Goal of the exercise:
Copy exactly the stretch of data below from the line with "Image resolution: width=607" through the line with "You are a GUI", including both of those lines.

Data under study:
════════════════════
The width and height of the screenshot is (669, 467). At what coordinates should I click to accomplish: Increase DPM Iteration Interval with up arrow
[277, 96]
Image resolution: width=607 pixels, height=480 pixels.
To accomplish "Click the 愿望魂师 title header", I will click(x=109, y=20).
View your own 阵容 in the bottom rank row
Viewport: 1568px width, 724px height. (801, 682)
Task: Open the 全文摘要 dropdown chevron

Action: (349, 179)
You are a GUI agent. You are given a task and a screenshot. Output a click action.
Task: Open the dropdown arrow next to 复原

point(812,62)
════════════════════
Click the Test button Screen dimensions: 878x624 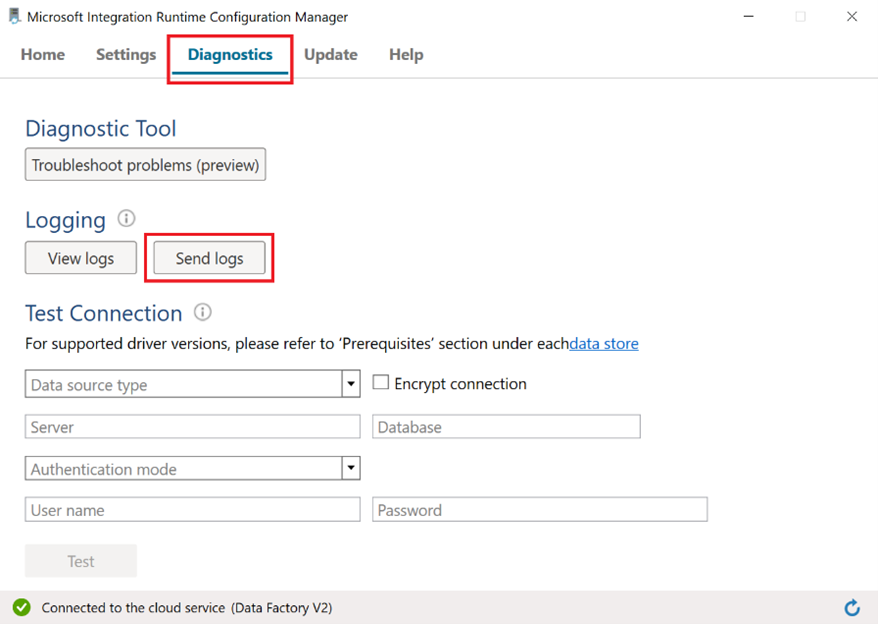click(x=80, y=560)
════════════════════
Solved exercise:
Image resolution: width=607 pixels, height=480 pixels.
To accomplish "Click the 愿望魂师 title header", I will click(x=109, y=20).
View your own 阵容 in the bottom rank row
Viewport: 1568px width, 724px height. (801, 682)
Task: Open the 全文摘要 dropdown chevron

Action: (349, 179)
You are a GUI agent. You are given a task and a screenshot. Output a click action.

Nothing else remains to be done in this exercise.